How to make Windows proxy work with wsl2?

Establishing a functional proxy for Windows Subsystem for Linux 2 (WSL2) within a Windows environment that already uses a proxy requires a multi-layered approach, as WSL2 operates with a distinct virtualized network interface and its own IP address separate from the host. The core challenge is that WSL2 distributions, by default, do not automatically inherit the Windows system's proxy settings. The primary solution involves explicitly configuring the proxy within the WSL2 instance itself, while also ensuring the Windows host can accept proxy requests from the WSL2 subnet. A successful configuration typically necessitates setting environment variables like `http_proxy`, `https_proxy`, and `no_proxy` within your WSL2 shell's profile (e.g., `~/.bashrc` or `~/.zshrc`), using the host machine's IP address as the proxy target.

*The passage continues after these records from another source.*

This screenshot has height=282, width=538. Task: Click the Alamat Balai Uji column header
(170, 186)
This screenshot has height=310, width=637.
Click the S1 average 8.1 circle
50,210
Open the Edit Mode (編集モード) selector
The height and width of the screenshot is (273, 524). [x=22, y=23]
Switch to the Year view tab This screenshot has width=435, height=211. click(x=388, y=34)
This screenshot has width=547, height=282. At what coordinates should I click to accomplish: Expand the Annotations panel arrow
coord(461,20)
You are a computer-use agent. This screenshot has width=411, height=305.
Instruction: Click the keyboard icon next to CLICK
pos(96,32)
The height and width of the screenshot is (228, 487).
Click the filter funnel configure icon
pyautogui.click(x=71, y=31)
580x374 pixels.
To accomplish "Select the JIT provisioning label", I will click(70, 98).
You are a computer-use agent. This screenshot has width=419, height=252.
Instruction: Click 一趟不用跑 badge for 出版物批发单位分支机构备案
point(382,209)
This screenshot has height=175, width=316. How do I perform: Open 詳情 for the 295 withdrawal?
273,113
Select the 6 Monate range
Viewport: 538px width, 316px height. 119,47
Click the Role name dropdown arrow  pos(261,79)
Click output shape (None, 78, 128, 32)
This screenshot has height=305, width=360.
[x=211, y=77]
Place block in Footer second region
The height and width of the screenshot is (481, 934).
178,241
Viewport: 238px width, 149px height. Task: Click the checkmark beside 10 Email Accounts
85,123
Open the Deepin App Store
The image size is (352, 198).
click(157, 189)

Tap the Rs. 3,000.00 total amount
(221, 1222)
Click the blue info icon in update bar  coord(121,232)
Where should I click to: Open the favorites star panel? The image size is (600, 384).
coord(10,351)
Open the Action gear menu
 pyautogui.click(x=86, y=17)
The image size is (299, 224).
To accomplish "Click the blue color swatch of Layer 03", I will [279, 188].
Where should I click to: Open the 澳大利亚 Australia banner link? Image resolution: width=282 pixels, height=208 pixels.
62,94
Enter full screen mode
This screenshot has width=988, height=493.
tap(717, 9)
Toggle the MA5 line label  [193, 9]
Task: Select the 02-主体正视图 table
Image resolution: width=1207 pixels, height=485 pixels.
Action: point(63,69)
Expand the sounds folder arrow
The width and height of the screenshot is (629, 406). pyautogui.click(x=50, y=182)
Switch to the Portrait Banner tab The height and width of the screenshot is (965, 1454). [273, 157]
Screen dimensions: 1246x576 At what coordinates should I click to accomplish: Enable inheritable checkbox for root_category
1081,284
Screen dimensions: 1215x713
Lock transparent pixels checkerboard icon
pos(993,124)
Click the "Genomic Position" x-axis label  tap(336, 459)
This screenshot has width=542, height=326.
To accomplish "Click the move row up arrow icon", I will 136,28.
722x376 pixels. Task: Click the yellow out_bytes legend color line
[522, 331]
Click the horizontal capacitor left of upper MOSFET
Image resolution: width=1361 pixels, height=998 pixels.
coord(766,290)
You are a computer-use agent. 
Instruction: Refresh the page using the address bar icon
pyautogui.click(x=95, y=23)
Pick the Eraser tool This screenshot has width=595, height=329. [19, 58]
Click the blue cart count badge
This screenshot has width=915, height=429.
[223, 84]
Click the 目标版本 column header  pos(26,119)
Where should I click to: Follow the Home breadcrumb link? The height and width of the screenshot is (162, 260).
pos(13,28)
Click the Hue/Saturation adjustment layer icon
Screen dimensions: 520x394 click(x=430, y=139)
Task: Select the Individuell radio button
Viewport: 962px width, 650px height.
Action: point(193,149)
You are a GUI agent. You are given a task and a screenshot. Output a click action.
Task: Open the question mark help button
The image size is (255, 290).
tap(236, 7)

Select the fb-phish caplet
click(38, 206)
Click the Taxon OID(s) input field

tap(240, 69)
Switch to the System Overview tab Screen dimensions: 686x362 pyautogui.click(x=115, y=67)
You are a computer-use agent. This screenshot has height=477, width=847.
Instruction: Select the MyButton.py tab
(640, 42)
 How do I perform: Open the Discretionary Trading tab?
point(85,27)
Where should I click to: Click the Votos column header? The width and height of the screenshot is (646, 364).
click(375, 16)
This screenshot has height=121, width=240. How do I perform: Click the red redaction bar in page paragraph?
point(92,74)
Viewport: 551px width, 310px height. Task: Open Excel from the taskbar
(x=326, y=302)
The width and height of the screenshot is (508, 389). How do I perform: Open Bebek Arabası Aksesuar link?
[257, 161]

The specific mechanism hinges on network addressing. From within WSL2, the Windows host is accessible via a special IP address, which can be found in the `/etc/resolv.conf` file as the `nameserver` entry or by running `cat /etc/resolv.conf | grep nameserver | awk '{print $2}'`. The proxy variables should then be set to point to this address and the port on which your proxy software (e.g., Fiddler, Charles, or a corporate proxy) is listening on Windows. For instance, you would add lines such as `export http_proxy=http://<host_ip>:<proxy_port>` and `export https_proxy=$http_proxy` to your shell configuration file. Crucially, you must also configure your Windows proxy application to listen for requests from the WSL2 network adapter, which often means binding to all interfaces or explicitly allowing the WSL2 subnet, rather than just `localhost` or `127.0.0.1`.

Beyond the basic environment variables, several complicating factors must be addressed for robust functionality. First, certificate verification often fails for HTTPS traffic if the proxy uses a custom Certificate Authority (CA). This requires installing the proxy's root CA certificate into the WSL2 distribution's trust store, which is a separate process from Windows. Second, the `no_proxy` variable should be carefully populated to exclude localhost and internal Windows hostnames to prevent routing loops. Third, some applications, particularly those written in Go or using low-level system calls, may ignore the standard proxy environment variables, necessitating application-specific configuration. Furthermore, if the Windows firewall is active, it must be configured to allow inbound connections on the proxy port from the WSL2 virtual network, which is a distinct step from the proxy software's own settings.

The implications of this setup are significant for development workflows. It creates a bifurcated configuration management system where network settings must be maintained in both Windows and WSL2. Changes to the Windows proxy port or host firewall rules will break the WSL2 connectivity until the environment variables are updated. For users in corporate environments with authenticated proxies, the complexity increases, as credential passing between the subsystems is non-trivial and may require storing passwords in plaintext within WSL2 profile scripts, posing a security trade-off. Ultimately, while manually setting the proxy within WSL2 is the definitive method, it underscores the architectural reality of WSL2 as a separate, networked virtual machine rather than a seamlessly integrated layer, requiring explicit network bridge configuration for any proxy-dependent operations.